**Your tasks**
1. Which values does the passage on timeless values name as timeless and universal?
2. Reproduce the passage on timeless values word for word, everything from "Out of the confusion" down to "move us forward.".
3. Carry the passage on timeless values and the new millennium forward from its last sentence.

Out of the confusion and the conflicts of our times, we have created higher hopes for women and people of color, and a higher standard of fairness. Out of our relentless questioning of every value and tradition we were taught, we have learned — or perhaps just remembered — that there really is a set of timeless, universal values to guide us: the values of education, hard work, sacrifice for our children, and respect for our elders who sacrificed so much to make our freedom and our success possible.

These values are the wellspring of progress, and the common ground on which diversity, fairness, and real equality flourish. And education — the force that unites us today in celebration — will move us forward.

Our emerging consensus or balance comes just in the nick of time, because a new wave of transformation is already upon us. The new millennium is far more than an arbitrary number that challenges the people who maintain our computers. It is a moment in civilization that marks a watershed. And on the far side of that date lie challenges unprecedented in human history.

**Saved data entries**
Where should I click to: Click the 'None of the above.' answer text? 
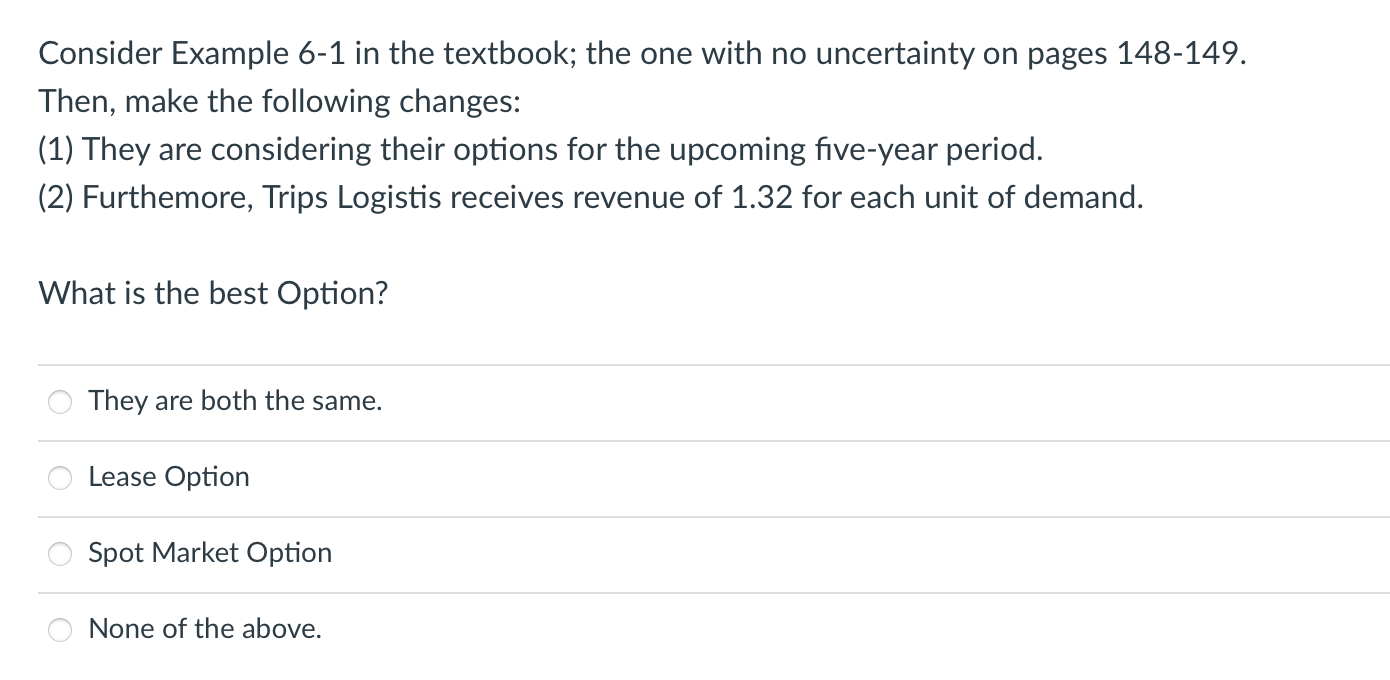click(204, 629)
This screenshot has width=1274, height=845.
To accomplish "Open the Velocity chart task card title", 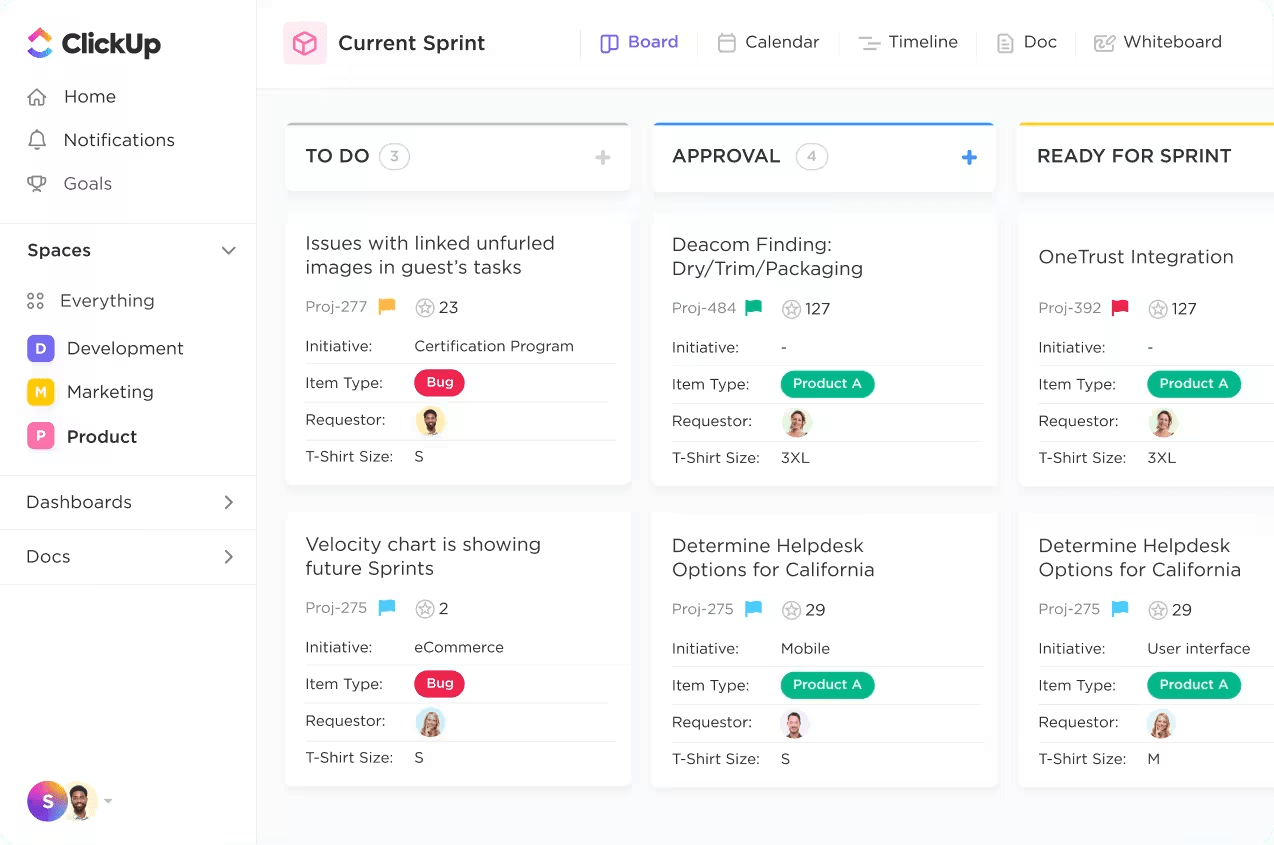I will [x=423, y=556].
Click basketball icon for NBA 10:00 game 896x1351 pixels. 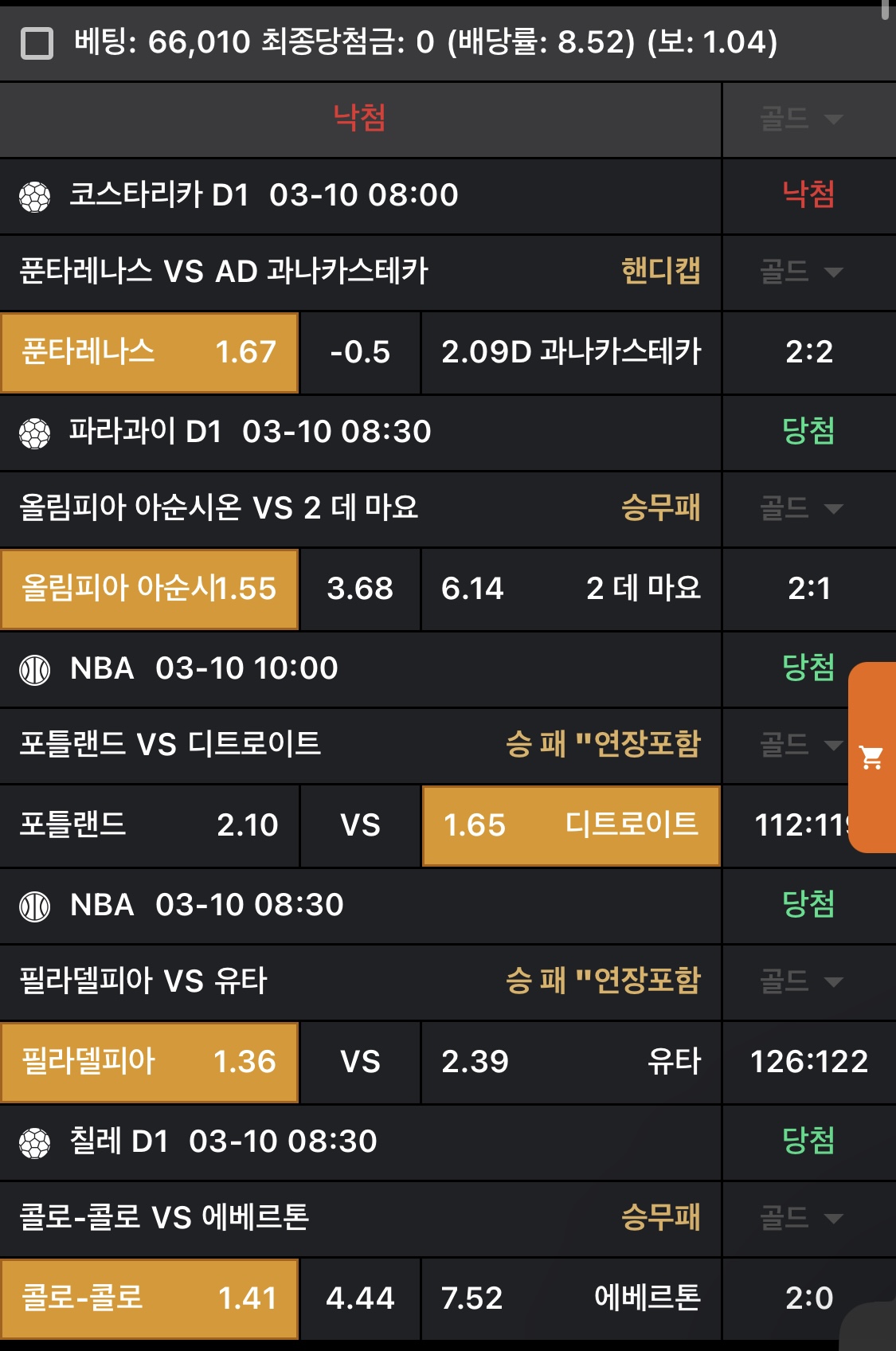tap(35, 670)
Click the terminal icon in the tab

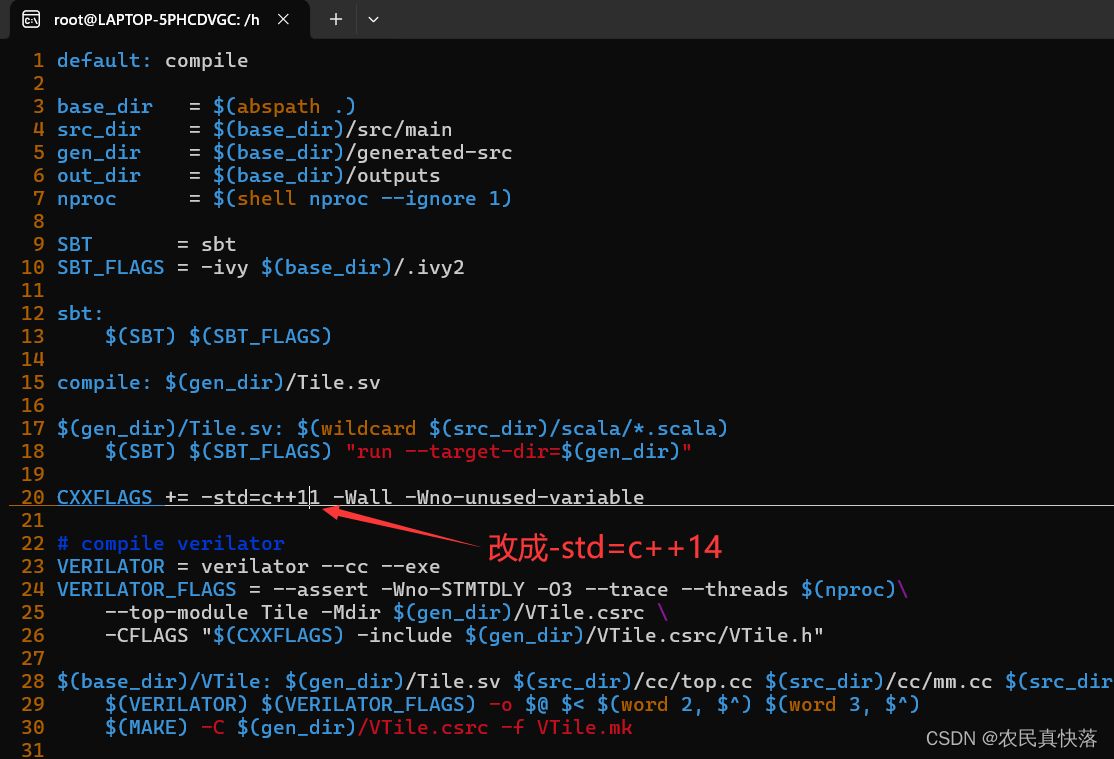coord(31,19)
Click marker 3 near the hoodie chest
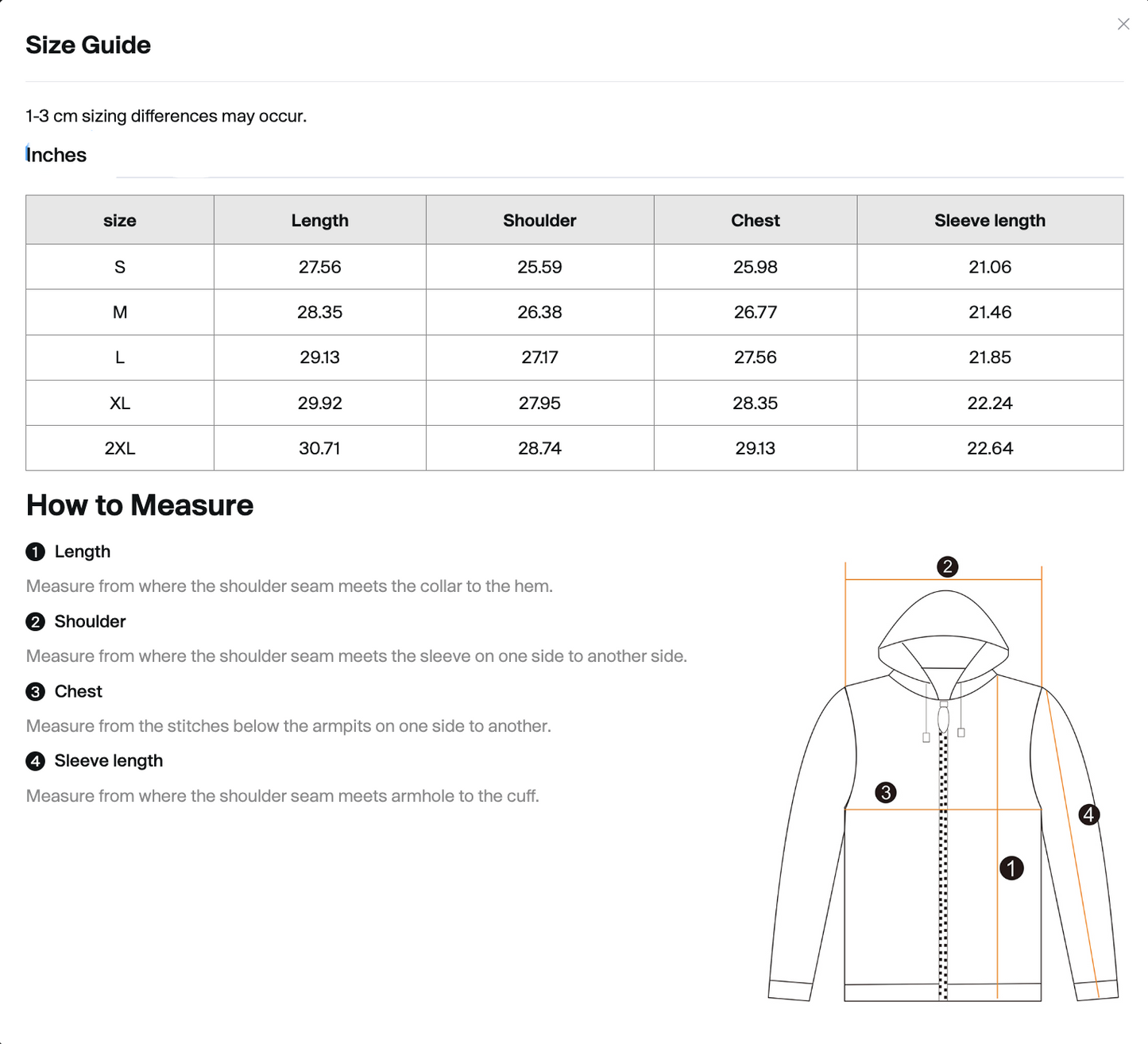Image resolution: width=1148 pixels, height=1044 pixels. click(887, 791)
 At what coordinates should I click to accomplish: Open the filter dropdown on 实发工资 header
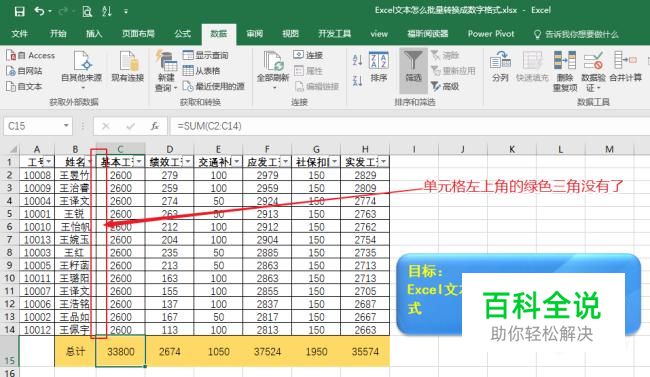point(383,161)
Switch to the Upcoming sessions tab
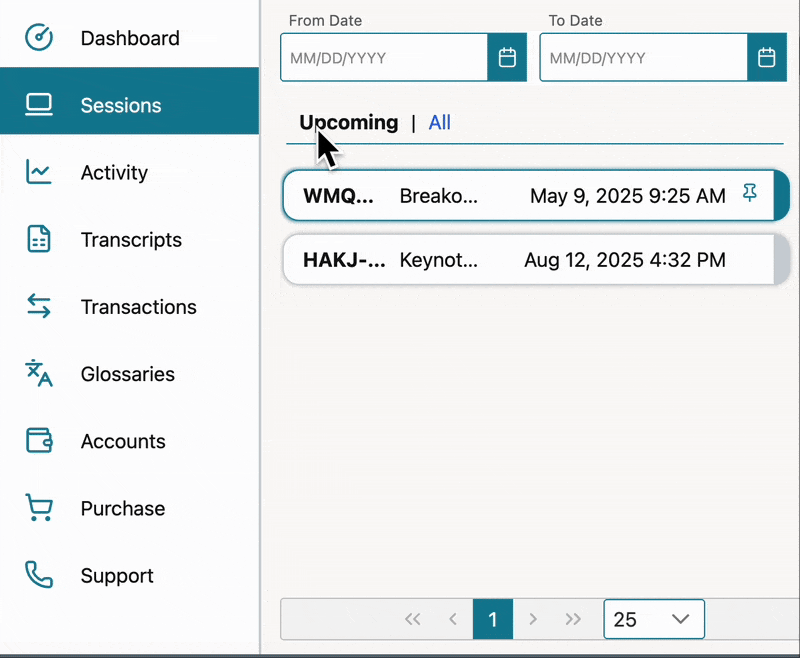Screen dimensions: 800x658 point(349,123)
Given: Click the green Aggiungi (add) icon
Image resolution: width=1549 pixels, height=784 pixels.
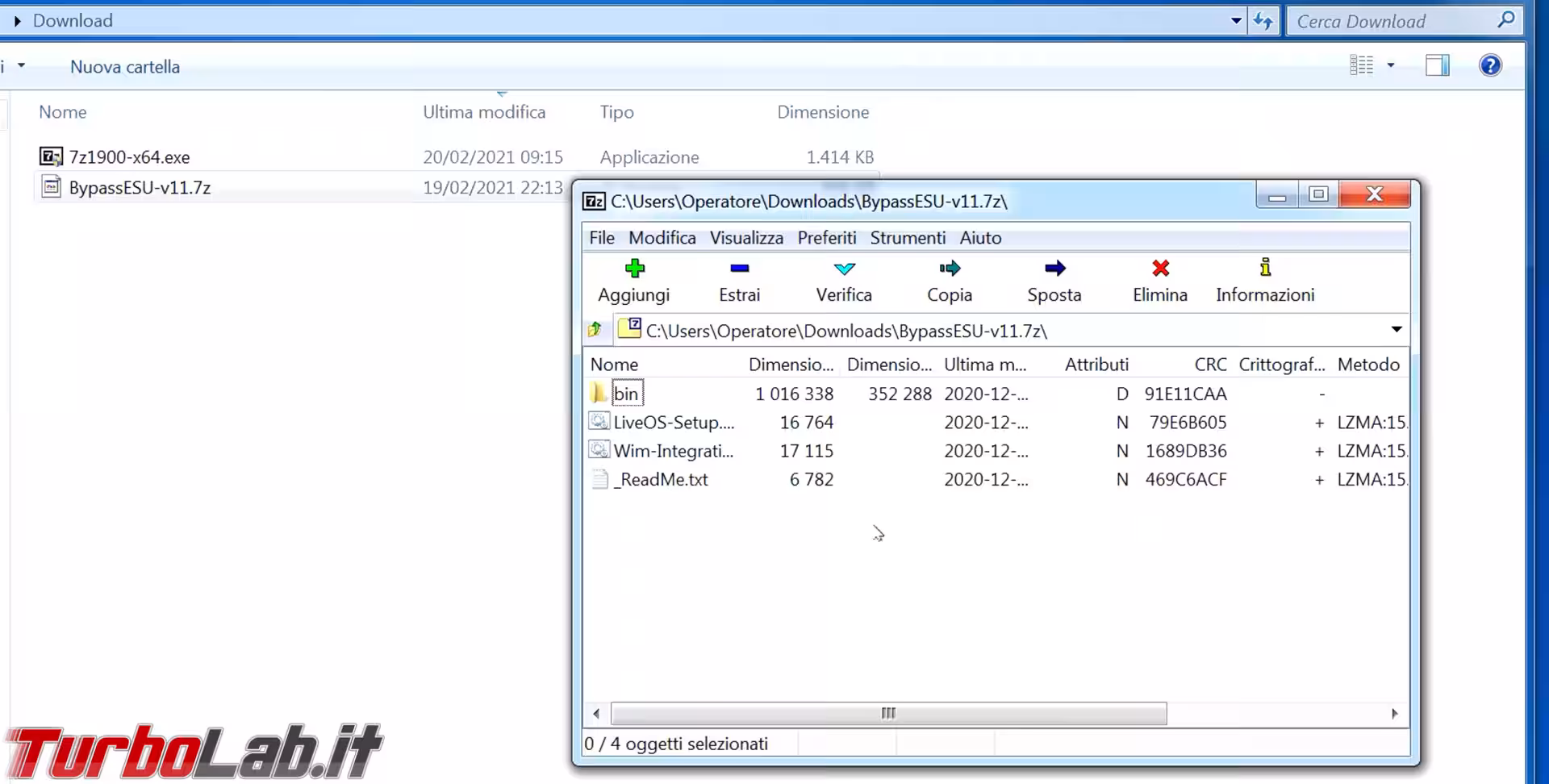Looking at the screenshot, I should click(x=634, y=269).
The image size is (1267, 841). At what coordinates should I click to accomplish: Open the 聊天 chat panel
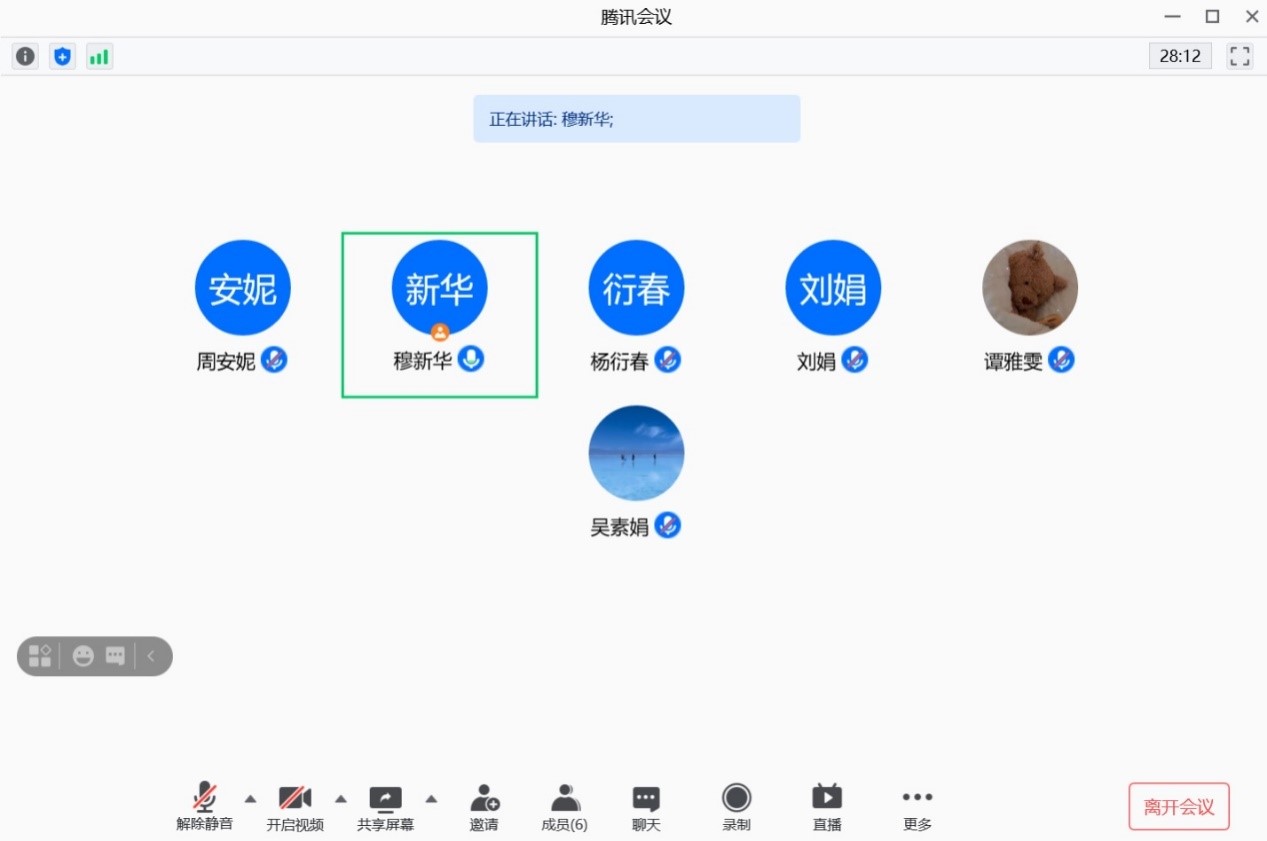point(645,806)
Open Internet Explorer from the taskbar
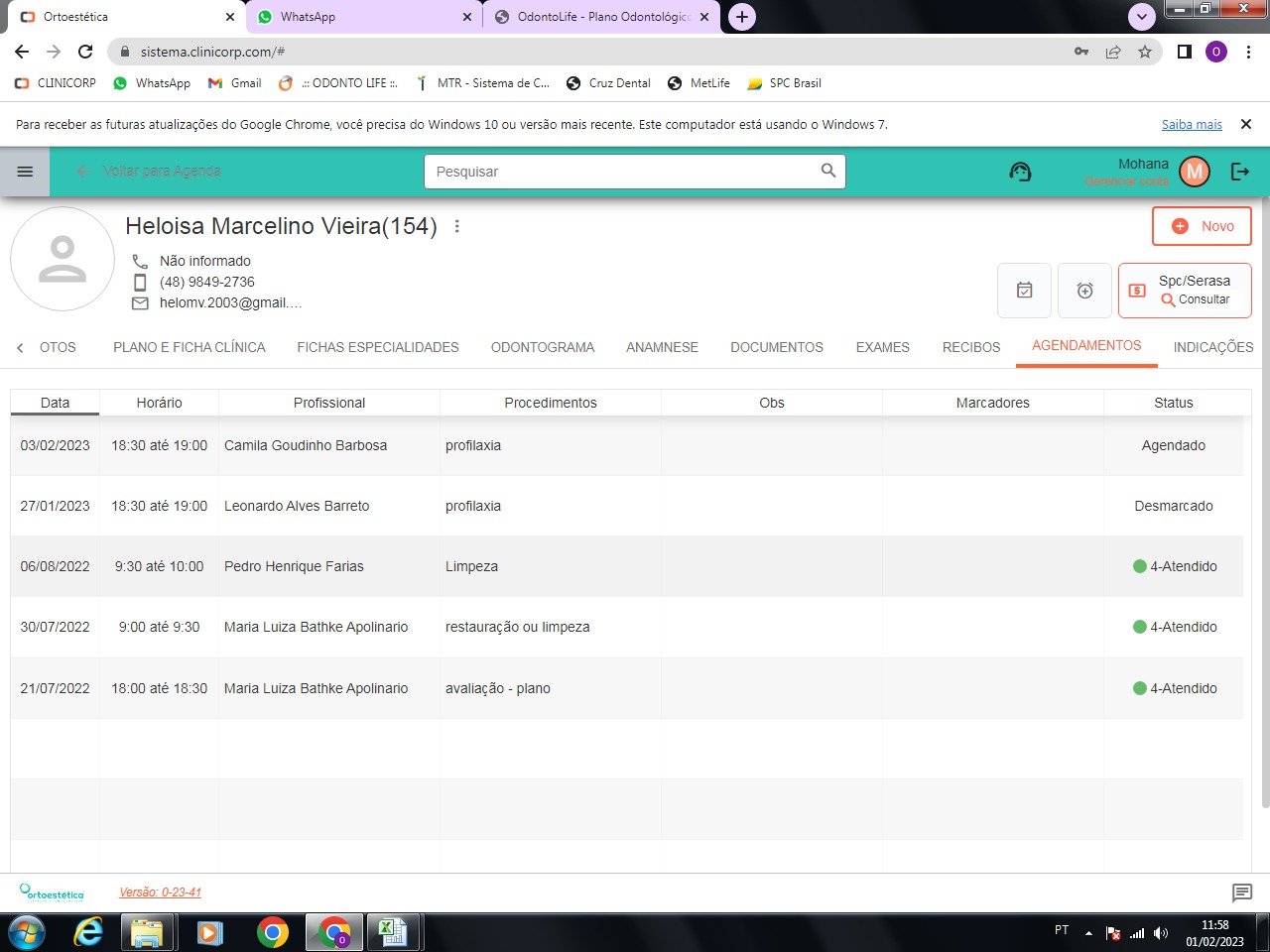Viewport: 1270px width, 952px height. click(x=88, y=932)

**Numbered responses**
1. Education, hard work, sacrifice for our children, and respect for our elders.

2.
Out of the confusion and the conflicts of our times, we have created higher hopes for women and people of color, and a higher standard of fairness. Out of our relentless questioning of every value and tradition we were taught, we have learned — or perhaps just remembered — that there really is a set of timeless, universal values to guide us: the values of education, hard work, sacrifice for our children, and respect for our elders who sacrificed so much to make our freedom and our success possible.

These values are the wellspring of progress, and the common ground on which diversity, fairness, and real equality flourish. And education — the force that unites us today in celebration — will move us forward.

3.
In just the past few years we have begun to map the human genetic code. We are now creating a network of orbiting satellites that will create an instant, wireless global communications network. We may even be on the brink of finally conquering cancer.

So we see today something we have not seen since the days of JFK and LBJ: a surging confidence that the human race can truly make life better — not just for a few, but for all of us.

But of course, it will not be easy. Your generation will be called on to sort out unprecedented ethical dilemmas posed by these new scientific advances; to harness new technologies for humane purposes; and to find new ways for a high-tech humanity to live in harmony with the natural world.

During your adult lives we will learn how to change the very nature of our species through genetic engineering. But how do we ensure that the change will be for the better and not for the worse?

New technologies will transform the way we live and work. But will we use these new technologies to make our society fairer, more democratic, more focused on learning, and a more nurturing environment for all our children?

And perhaps most important, how do we ensure that what we have learned in the past will not be forgotten in the future? In the 1950s, we thought humanity had learned from the Holocaust. We swore it would never happen again. But, then came the recent haunting, unfathomable images of piles of skeletons and skulls of the children, men, and women of Cambodia, Rwanda, and Bosnia.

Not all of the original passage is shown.